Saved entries
================
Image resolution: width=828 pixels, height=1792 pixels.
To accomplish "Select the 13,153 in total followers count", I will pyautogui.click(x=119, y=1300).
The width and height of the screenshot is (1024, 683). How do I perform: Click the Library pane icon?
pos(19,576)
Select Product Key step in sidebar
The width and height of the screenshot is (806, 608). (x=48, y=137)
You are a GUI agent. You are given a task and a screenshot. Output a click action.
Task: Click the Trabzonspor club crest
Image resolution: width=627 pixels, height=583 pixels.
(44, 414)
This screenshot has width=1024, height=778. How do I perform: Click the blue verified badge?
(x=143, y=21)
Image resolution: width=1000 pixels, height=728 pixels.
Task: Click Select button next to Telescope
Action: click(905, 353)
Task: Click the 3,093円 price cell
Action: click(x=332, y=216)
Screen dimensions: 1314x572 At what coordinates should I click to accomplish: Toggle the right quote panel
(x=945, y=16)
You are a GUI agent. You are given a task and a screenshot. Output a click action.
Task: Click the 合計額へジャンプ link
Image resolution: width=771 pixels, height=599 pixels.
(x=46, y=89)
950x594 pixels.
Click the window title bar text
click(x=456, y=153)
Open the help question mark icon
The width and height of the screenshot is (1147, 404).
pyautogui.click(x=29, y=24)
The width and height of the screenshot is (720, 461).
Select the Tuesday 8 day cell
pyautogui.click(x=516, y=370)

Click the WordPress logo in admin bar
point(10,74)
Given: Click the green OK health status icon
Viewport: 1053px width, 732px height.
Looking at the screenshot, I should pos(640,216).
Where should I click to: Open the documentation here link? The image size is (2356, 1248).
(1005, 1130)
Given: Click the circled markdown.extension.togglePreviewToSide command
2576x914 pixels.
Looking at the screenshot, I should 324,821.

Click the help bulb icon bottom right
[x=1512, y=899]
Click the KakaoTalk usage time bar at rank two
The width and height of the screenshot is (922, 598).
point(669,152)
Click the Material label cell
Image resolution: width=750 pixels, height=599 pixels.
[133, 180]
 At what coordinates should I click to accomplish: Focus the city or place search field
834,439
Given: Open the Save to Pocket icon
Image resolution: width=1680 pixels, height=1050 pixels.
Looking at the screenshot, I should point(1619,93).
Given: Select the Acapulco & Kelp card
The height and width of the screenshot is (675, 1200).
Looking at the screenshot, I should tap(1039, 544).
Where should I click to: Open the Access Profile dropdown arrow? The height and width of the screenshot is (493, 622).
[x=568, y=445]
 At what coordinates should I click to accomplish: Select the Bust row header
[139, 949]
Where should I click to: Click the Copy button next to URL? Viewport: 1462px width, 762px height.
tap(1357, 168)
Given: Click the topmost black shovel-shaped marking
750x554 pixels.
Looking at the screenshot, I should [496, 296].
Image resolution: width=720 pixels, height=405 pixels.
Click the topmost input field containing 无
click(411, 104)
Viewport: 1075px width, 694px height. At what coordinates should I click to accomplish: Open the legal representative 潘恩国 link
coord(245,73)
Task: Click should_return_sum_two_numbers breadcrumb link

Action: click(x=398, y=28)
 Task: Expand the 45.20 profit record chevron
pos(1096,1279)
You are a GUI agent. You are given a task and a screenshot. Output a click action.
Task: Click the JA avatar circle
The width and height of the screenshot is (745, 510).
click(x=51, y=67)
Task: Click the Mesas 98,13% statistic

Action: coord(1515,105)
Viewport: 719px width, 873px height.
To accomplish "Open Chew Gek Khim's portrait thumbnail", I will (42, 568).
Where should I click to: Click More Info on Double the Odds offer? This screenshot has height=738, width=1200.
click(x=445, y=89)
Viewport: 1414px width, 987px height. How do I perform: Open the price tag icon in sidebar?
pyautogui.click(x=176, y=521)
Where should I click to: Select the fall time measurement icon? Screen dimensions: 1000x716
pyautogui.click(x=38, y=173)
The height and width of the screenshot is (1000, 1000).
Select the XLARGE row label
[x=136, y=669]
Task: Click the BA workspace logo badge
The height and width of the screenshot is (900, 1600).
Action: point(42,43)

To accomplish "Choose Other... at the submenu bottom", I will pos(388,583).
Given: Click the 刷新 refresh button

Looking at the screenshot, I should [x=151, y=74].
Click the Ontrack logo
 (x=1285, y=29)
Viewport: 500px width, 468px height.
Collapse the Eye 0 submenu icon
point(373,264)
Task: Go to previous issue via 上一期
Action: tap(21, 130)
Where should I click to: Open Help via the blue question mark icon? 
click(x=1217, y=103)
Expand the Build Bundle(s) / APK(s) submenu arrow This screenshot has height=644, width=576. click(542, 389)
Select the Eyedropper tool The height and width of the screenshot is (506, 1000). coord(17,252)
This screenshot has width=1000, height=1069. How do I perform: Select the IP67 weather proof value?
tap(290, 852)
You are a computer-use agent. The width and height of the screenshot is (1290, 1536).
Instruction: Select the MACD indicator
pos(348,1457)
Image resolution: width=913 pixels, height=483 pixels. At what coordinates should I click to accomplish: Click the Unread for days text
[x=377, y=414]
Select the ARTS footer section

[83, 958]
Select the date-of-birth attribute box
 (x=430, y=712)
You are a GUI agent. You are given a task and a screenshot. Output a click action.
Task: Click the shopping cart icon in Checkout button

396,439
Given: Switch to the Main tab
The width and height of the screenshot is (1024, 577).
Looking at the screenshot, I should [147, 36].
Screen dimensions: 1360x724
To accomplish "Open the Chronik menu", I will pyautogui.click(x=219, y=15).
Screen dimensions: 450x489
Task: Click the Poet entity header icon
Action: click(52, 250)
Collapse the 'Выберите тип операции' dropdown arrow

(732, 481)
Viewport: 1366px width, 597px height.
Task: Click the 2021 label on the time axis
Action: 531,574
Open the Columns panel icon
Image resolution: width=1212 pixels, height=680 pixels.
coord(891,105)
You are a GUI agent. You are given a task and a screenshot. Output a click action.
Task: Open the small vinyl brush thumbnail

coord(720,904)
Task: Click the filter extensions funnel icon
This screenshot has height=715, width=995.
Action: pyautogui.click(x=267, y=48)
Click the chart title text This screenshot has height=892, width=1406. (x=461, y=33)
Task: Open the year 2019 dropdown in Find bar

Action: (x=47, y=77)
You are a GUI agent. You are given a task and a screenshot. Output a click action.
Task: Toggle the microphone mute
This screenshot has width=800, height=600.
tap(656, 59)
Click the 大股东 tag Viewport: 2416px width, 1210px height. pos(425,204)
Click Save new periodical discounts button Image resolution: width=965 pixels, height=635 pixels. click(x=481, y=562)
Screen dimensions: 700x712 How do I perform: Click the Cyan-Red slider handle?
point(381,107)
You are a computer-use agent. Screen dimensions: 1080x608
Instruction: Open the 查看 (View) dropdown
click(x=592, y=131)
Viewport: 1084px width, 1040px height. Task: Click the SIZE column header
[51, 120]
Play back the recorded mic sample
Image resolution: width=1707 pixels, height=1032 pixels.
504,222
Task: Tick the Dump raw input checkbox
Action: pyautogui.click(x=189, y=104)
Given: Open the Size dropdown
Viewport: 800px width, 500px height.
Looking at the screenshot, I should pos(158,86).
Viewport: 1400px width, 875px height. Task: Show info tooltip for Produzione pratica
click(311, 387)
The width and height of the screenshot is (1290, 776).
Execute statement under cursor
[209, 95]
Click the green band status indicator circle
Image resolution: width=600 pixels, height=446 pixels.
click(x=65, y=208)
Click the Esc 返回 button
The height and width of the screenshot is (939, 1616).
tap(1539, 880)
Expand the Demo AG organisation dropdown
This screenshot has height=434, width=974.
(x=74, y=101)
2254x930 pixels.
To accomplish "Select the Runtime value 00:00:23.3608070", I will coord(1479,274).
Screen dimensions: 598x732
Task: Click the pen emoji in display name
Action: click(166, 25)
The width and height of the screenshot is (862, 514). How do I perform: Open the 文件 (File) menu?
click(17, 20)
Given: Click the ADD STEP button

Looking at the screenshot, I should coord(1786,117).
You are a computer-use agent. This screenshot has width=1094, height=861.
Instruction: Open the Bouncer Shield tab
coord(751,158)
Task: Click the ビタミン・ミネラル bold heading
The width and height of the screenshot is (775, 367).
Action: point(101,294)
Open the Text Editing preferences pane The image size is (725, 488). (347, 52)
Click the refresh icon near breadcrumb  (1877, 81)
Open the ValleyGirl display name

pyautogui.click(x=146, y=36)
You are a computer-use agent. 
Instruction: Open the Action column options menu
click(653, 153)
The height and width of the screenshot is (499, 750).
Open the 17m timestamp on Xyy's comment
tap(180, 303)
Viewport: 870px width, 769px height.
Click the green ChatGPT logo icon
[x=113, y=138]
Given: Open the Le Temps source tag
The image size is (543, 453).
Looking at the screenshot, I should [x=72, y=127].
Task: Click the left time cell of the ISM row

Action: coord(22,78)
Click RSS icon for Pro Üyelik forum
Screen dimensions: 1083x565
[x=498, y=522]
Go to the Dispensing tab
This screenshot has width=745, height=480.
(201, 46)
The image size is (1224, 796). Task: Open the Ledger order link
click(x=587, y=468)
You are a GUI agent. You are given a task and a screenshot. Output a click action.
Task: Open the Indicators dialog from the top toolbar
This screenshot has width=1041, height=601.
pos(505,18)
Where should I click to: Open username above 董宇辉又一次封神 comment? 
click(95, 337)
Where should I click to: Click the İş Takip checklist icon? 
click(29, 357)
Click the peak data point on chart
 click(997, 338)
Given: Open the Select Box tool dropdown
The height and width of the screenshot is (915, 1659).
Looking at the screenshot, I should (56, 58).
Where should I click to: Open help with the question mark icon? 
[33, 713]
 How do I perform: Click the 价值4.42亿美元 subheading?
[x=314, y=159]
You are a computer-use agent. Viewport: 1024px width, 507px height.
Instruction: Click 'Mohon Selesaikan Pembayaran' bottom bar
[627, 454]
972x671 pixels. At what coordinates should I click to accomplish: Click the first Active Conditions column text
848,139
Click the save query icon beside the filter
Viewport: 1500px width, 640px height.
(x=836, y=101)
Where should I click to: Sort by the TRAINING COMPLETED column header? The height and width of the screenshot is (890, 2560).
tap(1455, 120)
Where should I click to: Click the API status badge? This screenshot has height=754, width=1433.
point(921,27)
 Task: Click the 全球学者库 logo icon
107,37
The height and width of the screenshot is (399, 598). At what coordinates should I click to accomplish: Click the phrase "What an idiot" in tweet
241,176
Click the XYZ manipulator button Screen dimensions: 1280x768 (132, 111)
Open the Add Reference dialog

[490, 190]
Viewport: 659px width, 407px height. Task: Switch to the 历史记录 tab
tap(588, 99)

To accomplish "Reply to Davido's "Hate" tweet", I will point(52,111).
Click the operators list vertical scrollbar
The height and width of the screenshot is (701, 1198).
================
WHAT THE TASK REQUIRES> Only one stretch is wanted, so please give again exactly the lines from the start of the data through the line containing "Click the Material label cell", both ends included.

EXPECTED ANSWER>
Image resolution: width=828 pixels, height=1792 pixels.
To accomplish "Select the 13,153 in total followers count", I will pyautogui.click(x=119, y=1300).
The width and height of the screenshot is (1024, 683). How do I perform: Click the Library pane icon?
pos(19,576)
Select Product Key step in sidebar
The width and height of the screenshot is (806, 608). (x=48, y=137)
You are a GUI agent. You are given a task and a screenshot. Output a click action.
Task: Click the Trabzonspor club crest
Image resolution: width=627 pixels, height=583 pixels.
(44, 414)
This screenshot has width=1024, height=778. How do I perform: Click the blue verified badge?
(x=143, y=21)
Image resolution: width=1000 pixels, height=728 pixels.
Task: Click Select button next to Telescope
Action: click(905, 353)
Task: Click the 3,093円 price cell
Action: click(x=332, y=216)
Screen dimensions: 1314x572 At what coordinates should I click to accomplish: Toggle the right quote panel
(x=945, y=16)
You are a GUI agent. You are given a task and a screenshot. Output a click action.
Task: Click the 合計額へジャンプ link
Image resolution: width=771 pixels, height=599 pixels.
(x=46, y=89)
950x594 pixels.
Click the window title bar text
click(x=456, y=153)
Open the help question mark icon
The width and height of the screenshot is (1147, 404).
pyautogui.click(x=29, y=24)
The width and height of the screenshot is (720, 461).
Select the Tuesday 8 day cell
pyautogui.click(x=516, y=370)

Click the WordPress logo in admin bar
point(10,74)
Given: Click the green OK health status icon
Viewport: 1053px width, 732px height.
Looking at the screenshot, I should pos(640,216).
Where should I click to: Open the documentation here link? The image size is (2356, 1248).
(1005, 1130)
Given: Click the circled markdown.extension.togglePreviewToSide command
2576x914 pixels.
Looking at the screenshot, I should 324,821.

Click the help bulb icon bottom right
[x=1512, y=899]
Click the KakaoTalk usage time bar at rank two
The width and height of the screenshot is (922, 598).
point(669,152)
Click the Material label cell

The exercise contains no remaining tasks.